Devia falar àqueles homens sobre a Eucaristia
— precisamente ali nas proximidades do mar da Galileia, onde se realizou o
primeiro anúncio da Eucaristia — mas antes preocupou-se
com o alimento para o corpo deles.
A Igreja recorda-nos na liturgia do domingo hodierno aquele colóquio
com o apóstolo Filipe, como também o milagre da
multiplicação de cinco pães e dois peixes.
"Quando ficaram saciados (Jesus) disse aos discípulos:
'Recolhei os bocados que sobraram, para que nada se perca'" (ibid. v. 12).
2. Na liturgia hodierna adoramos e agradecemos a Deus também todo o bem
espiritual e material que é necessário ao homem para viver:
"Os olhos de todos esperam em Vós, / E, Vós, Senhor, dais-lhes o
alimento a seu tempo. / Abris as Vossas mãos / E saciais com benevolência todos
os viventes" (Sl 144/145, 15-16).
"Glorifiquem-Vos, Senhor, as Vossas obras" (ibid.
v. 10).
Que a nossa oração hodierna do "Angelus Domini" seja
adoração de Deus, seja agradecimento por
todo o bem que o Criador destinou ao homem no mundo!
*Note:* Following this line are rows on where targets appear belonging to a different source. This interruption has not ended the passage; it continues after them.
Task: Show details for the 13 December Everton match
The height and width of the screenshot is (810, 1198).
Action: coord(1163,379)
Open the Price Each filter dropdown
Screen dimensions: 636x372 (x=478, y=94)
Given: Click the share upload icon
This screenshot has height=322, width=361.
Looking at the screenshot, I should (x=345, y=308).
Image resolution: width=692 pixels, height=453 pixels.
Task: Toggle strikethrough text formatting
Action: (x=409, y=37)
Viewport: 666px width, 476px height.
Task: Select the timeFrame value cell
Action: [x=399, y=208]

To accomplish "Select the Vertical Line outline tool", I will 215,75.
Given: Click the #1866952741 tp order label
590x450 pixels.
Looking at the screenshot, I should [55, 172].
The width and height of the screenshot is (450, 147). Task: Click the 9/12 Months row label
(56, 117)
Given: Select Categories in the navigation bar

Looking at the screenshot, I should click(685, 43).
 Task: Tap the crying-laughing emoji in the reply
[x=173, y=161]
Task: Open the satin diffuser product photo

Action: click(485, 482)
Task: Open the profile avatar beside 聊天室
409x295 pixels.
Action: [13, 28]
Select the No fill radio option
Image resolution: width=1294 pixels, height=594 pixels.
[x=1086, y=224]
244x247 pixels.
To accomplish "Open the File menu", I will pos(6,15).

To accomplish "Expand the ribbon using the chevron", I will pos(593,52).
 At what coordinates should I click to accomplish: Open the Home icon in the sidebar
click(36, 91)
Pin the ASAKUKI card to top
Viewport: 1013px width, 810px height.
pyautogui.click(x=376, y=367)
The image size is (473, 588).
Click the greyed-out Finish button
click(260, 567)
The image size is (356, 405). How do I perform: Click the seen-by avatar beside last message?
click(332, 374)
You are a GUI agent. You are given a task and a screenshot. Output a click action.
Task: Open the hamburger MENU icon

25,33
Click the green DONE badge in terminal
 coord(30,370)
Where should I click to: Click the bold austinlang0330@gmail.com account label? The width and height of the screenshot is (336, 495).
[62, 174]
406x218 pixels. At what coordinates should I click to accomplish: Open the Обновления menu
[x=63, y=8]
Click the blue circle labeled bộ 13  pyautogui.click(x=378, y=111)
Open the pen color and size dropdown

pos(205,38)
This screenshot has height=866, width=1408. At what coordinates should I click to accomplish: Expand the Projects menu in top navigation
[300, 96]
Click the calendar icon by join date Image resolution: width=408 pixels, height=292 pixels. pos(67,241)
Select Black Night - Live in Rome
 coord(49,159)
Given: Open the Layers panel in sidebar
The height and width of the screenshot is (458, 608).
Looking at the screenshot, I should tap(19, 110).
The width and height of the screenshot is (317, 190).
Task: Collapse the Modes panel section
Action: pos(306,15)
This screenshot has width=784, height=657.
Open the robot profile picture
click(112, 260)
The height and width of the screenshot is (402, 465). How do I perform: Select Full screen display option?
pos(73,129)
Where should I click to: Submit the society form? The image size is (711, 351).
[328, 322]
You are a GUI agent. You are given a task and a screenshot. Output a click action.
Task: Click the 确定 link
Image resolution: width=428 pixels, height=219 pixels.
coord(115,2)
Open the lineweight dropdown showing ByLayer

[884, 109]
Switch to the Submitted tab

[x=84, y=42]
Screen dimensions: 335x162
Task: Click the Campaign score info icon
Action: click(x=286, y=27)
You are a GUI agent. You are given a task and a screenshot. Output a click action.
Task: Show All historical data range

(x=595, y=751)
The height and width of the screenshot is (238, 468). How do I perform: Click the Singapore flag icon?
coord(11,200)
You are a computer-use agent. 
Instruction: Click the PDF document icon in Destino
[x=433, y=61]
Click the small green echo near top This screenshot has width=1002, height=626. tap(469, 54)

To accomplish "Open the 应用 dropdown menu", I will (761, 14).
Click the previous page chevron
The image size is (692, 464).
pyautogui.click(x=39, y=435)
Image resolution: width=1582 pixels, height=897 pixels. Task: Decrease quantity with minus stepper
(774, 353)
Em particular agradecemos a boa colheita da terra,
os produtos e os frutos da terra, que servem para manter o homem em vida.
Repetimos, com este pensamento, as palavras do Salmo pronunciadas há alguns
milhares de anos.
Durante estes milhares de anos os bens criados, as
riquezas do mundo material foram transmitidas ao homem em medida
incomparavelmente maior. O homem contemporâneo deve pois agradecer
ainda mais Aquela, de Quem estes bens, antes de tudo, provêm.
Infelizmente, não acontece porventura o contrário? Não esquece o homem, cada vez
mais, o dever deste agradecimento?
E por conseguinte — seguindo o pensamento da liturgia
hodierna — procuramos agradecer ainda mais a Deus por todos os bens da criação, que servem ao homem. Agradecemos aos homens, às
instituições, às organizações (a Organização das Nações Unidas para a
Alimentação e a Agricultura: FAO; o Fundo Internacional para o Desenvolvimento
Agrícola: IFAD; o Programa Alimentar Mundial: PAM; o Conselho Mundial da
Alimentação: WFC), que trabalham com este objectivo.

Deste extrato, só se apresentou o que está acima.